• [Written problem]: Output, without alteration, the items from the line containing "Where should I" up to and including the line containing "pos(579,170)", omitting the pictures from your answer.

• [Input material]:
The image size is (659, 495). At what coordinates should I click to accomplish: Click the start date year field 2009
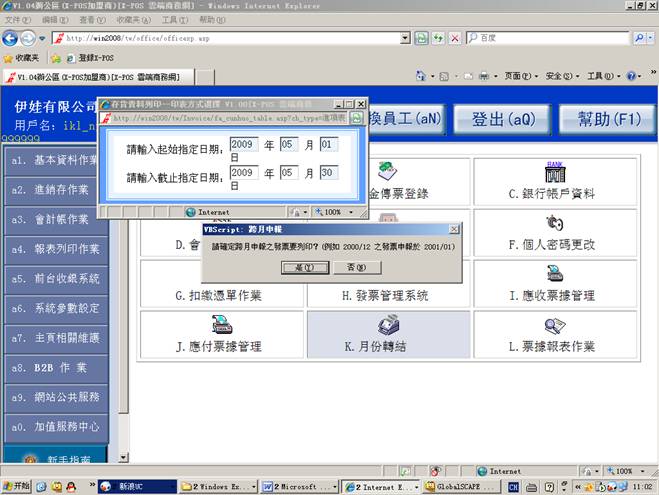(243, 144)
...
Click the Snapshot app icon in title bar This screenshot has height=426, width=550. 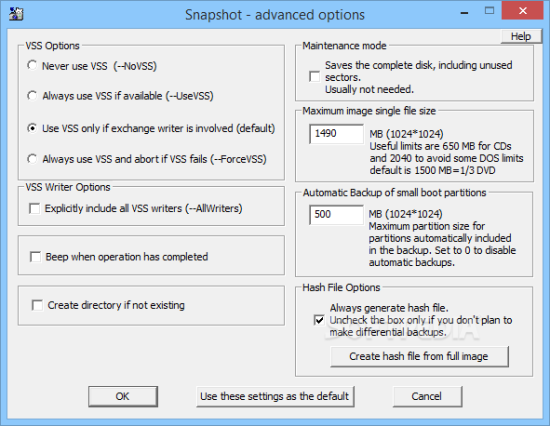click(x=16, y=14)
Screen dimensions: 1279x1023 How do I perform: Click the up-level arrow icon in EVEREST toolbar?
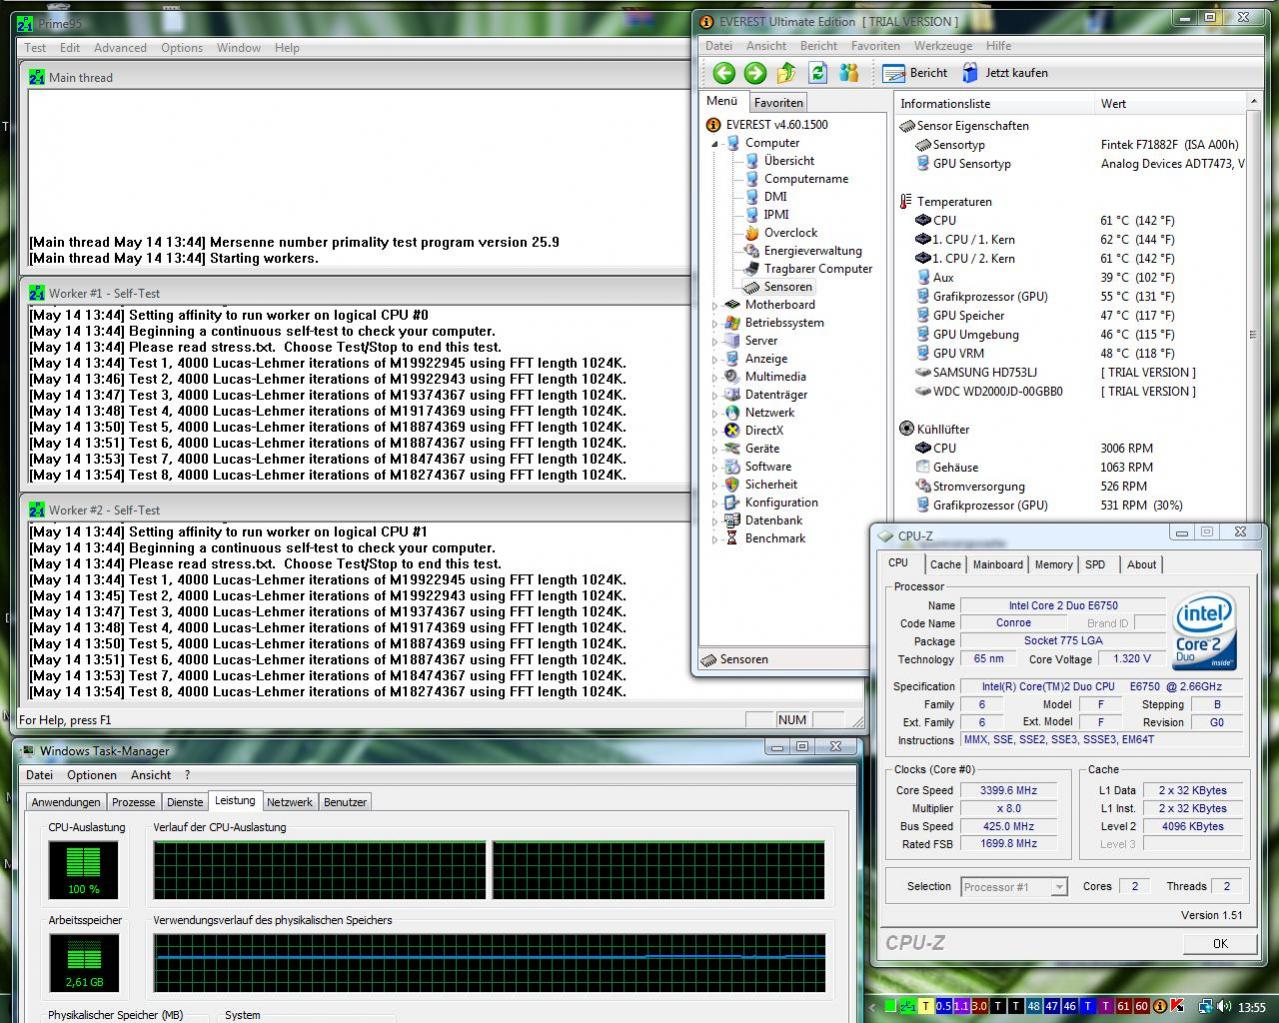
==
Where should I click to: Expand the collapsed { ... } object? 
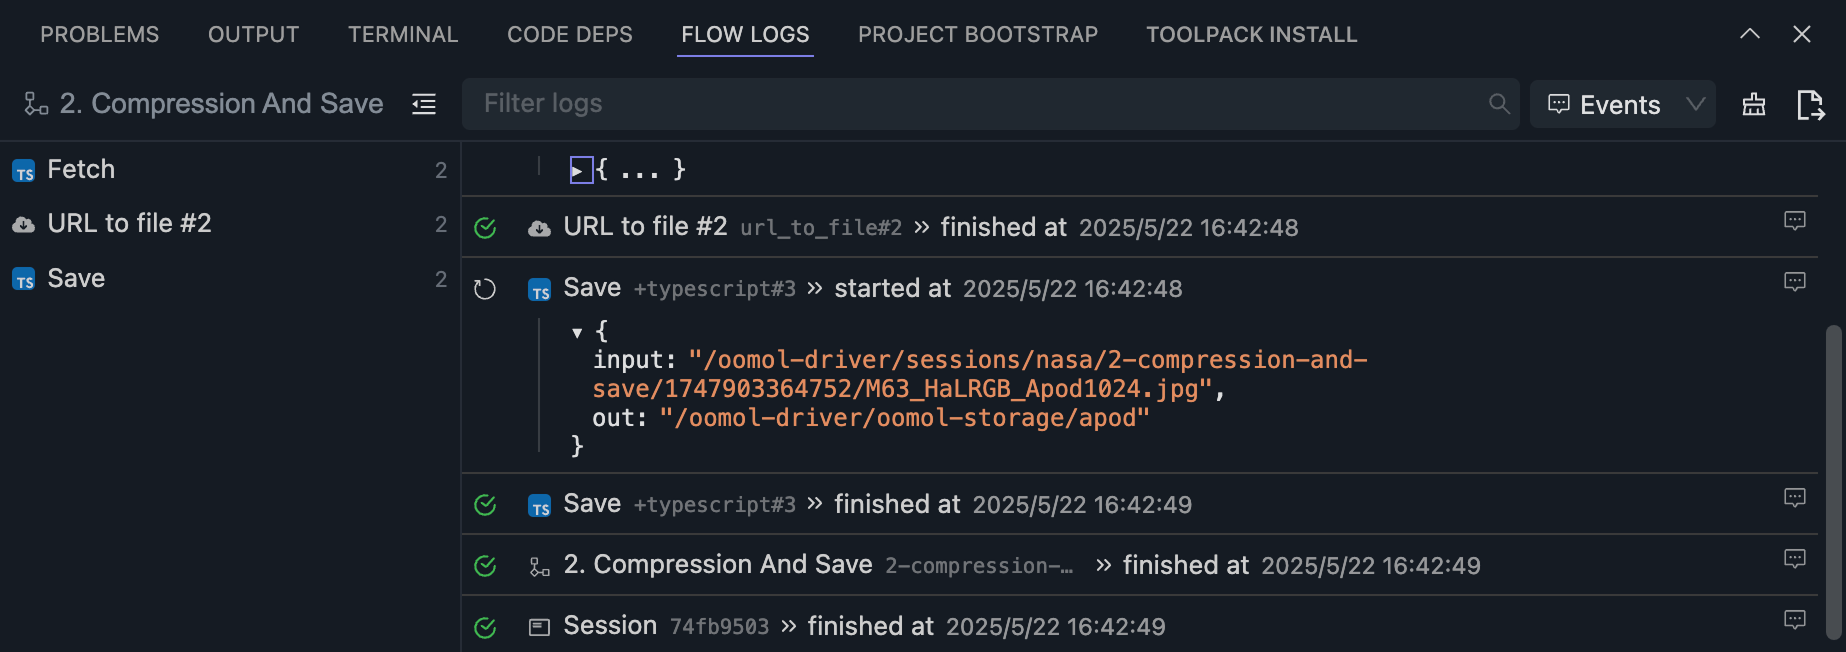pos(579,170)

• [Answer in full]:
Where should I click to: Expand the collapsed { ... } object? 
pos(579,170)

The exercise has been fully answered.